- _Collected data entries_:
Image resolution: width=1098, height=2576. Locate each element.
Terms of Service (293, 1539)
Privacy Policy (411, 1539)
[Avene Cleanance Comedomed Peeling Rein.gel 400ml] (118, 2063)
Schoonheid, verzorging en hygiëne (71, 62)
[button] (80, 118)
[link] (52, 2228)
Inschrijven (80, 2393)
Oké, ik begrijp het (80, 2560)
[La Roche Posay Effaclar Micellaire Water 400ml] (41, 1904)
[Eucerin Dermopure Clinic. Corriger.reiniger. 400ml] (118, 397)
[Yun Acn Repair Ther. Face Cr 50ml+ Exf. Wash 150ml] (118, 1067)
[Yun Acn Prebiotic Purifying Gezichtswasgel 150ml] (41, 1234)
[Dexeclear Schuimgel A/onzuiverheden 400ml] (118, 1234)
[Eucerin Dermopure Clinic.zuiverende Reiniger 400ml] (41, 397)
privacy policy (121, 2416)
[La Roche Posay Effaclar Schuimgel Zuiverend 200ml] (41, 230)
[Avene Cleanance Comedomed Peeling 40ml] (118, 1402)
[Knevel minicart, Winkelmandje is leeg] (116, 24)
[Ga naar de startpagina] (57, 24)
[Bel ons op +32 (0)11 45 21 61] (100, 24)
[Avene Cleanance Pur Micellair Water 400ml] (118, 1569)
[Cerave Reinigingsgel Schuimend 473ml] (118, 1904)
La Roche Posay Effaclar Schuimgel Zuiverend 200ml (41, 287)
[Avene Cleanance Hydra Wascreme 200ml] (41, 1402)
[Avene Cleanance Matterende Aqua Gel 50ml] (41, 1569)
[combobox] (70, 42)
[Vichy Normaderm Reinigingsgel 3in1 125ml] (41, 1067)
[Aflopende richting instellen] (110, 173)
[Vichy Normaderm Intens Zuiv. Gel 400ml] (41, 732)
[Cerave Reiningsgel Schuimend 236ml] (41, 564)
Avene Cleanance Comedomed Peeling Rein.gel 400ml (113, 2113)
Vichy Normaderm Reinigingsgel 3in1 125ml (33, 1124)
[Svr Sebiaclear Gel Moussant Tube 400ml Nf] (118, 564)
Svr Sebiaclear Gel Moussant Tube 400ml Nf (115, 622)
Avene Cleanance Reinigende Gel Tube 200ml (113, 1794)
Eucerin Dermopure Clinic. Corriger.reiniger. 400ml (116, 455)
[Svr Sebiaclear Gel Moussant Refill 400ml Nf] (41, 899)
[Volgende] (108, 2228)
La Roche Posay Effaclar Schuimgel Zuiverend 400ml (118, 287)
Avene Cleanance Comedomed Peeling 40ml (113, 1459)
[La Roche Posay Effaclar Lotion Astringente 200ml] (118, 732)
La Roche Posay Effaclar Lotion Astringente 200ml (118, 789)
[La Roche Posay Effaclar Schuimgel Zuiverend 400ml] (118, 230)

- _AIM OF THE TASK_:
Restate word for word the lines above, beginning at the first one and ending at the line that carries "[La Roche Posay Effaclar Micellaire".

- _SOLUTION TO THIS PROBLEM_:
Image resolution: width=1098, height=2576. Locate each element.
Terms of Service (293, 1539)
Privacy Policy (411, 1539)
[Avene Cleanance Comedomed Peeling Rein.gel 400ml] (118, 2063)
Schoonheid, verzorging en hygiëne (71, 62)
[button] (80, 118)
[link] (52, 2228)
Inschrijven (80, 2393)
Oké, ik begrijp het (80, 2560)
[La Roche Posay Effaclar Micellaire Water 400ml] (41, 1904)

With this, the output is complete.